_YOUR OBJECTIVE_
The data below should be repeated exactly and in full.
#### DATA TO EXAMINE
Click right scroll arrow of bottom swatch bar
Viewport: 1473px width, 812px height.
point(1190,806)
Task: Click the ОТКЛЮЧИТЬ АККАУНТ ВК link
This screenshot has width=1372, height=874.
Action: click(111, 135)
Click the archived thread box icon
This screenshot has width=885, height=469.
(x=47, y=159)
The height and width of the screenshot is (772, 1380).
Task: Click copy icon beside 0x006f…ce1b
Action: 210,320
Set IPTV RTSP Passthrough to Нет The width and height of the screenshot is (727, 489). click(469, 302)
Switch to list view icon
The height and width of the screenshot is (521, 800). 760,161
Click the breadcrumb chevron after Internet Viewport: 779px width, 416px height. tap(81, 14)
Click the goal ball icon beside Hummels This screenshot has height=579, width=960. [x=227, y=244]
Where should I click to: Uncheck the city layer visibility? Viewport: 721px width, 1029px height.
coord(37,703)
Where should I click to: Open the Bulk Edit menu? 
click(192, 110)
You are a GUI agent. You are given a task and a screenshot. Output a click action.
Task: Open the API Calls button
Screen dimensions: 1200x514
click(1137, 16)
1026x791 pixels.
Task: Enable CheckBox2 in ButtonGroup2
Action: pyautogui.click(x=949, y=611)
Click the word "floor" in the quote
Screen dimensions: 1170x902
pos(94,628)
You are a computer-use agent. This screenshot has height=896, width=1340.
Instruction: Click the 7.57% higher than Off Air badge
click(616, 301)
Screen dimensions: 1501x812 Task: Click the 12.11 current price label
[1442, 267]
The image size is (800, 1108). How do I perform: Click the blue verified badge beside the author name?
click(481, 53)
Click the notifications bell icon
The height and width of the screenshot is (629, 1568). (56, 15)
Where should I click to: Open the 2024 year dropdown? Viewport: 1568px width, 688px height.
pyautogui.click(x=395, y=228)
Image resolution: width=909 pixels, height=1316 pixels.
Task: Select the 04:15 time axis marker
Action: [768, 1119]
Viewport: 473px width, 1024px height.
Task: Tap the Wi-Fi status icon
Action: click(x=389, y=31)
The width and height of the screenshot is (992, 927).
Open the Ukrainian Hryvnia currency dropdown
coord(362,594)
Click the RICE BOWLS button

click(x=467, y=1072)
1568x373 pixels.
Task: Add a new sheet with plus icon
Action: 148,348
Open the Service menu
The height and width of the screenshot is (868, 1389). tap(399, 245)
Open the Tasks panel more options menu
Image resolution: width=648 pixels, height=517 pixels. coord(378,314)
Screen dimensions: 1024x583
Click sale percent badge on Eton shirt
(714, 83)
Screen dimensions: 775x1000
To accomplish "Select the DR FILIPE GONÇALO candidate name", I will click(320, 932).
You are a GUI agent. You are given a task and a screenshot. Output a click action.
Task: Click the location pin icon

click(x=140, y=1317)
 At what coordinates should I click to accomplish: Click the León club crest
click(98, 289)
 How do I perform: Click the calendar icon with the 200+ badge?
########
_WRITTEN RESPONSE_
Click right scroll arrow of bottom swatch bar
Viewport: 1473px width, 812px height.
point(1190,806)
Task: Click the ОТКЛЮЧИТЬ АККАУНТ ВК link
This screenshot has width=1372, height=874.
Action: click(111, 135)
Click the archived thread box icon
This screenshot has width=885, height=469.
(x=47, y=159)
The height and width of the screenshot is (772, 1380).
Task: Click copy icon beside 0x006f…ce1b
Action: 210,320
Set IPTV RTSP Passthrough to Нет The width and height of the screenshot is (727, 489). click(469, 302)
Switch to list view icon
The height and width of the screenshot is (521, 800). 760,161
Click the breadcrumb chevron after Internet Viewport: 779px width, 416px height. tap(81, 14)
Click the goal ball icon beside Hummels This screenshot has height=579, width=960. [x=227, y=244]
Where should I click to: Uncheck the city layer visibility? Viewport: 721px width, 1029px height.
coord(37,703)
Where should I click to: Open the Bulk Edit menu? 
click(192, 110)
You are a GUI agent. You are given a task and a screenshot. Output a click action.
Task: Open the API Calls button
Screen dimensions: 1200x514
click(1137, 16)
1026x791 pixels.
Task: Enable CheckBox2 in ButtonGroup2
Action: pyautogui.click(x=949, y=611)
Click the word "floor" in the quote
Screen dimensions: 1170x902
pos(94,628)
You are a computer-use agent. This screenshot has height=896, width=1340.
Instruction: Click the 7.57% higher than Off Air badge
click(616, 301)
Screen dimensions: 1501x812 Task: Click the 12.11 current price label
[1442, 267]
The image size is (800, 1108). How do I perform: Click the blue verified badge beside the author name?
click(481, 53)
Click the notifications bell icon
The height and width of the screenshot is (629, 1568). (56, 15)
Where should I click to: Open the 2024 year dropdown? Viewport: 1568px width, 688px height.
pyautogui.click(x=395, y=228)
Image resolution: width=909 pixels, height=1316 pixels.
Task: Select the 04:15 time axis marker
Action: [768, 1119]
Viewport: 473px width, 1024px height.
Task: Tap the Wi-Fi status icon
Action: click(x=389, y=31)
The width and height of the screenshot is (992, 927).
Open the Ukrainian Hryvnia currency dropdown
coord(362,594)
Click the RICE BOWLS button

click(x=467, y=1072)
1568x373 pixels.
Task: Add a new sheet with plus icon
Action: 148,348
Open the Service menu
The height and width of the screenshot is (868, 1389). tap(399, 245)
Open the Tasks panel more options menu
Image resolution: width=648 pixels, height=517 pixels. coord(378,314)
Screen dimensions: 1024x583
Click sale percent badge on Eton shirt
(714, 83)
Screen dimensions: 775x1000
To accomplish "Select the DR FILIPE GONÇALO candidate name", I will click(320, 932).
You are a GUI agent. You are given a task and a screenshot. Output a click action.
Task: Click the location pin icon

click(x=140, y=1317)
 At what coordinates should I click to accomplish: Click the León club crest
click(98, 289)
 How do I perform: Click the calendar icon with the 200+ badge?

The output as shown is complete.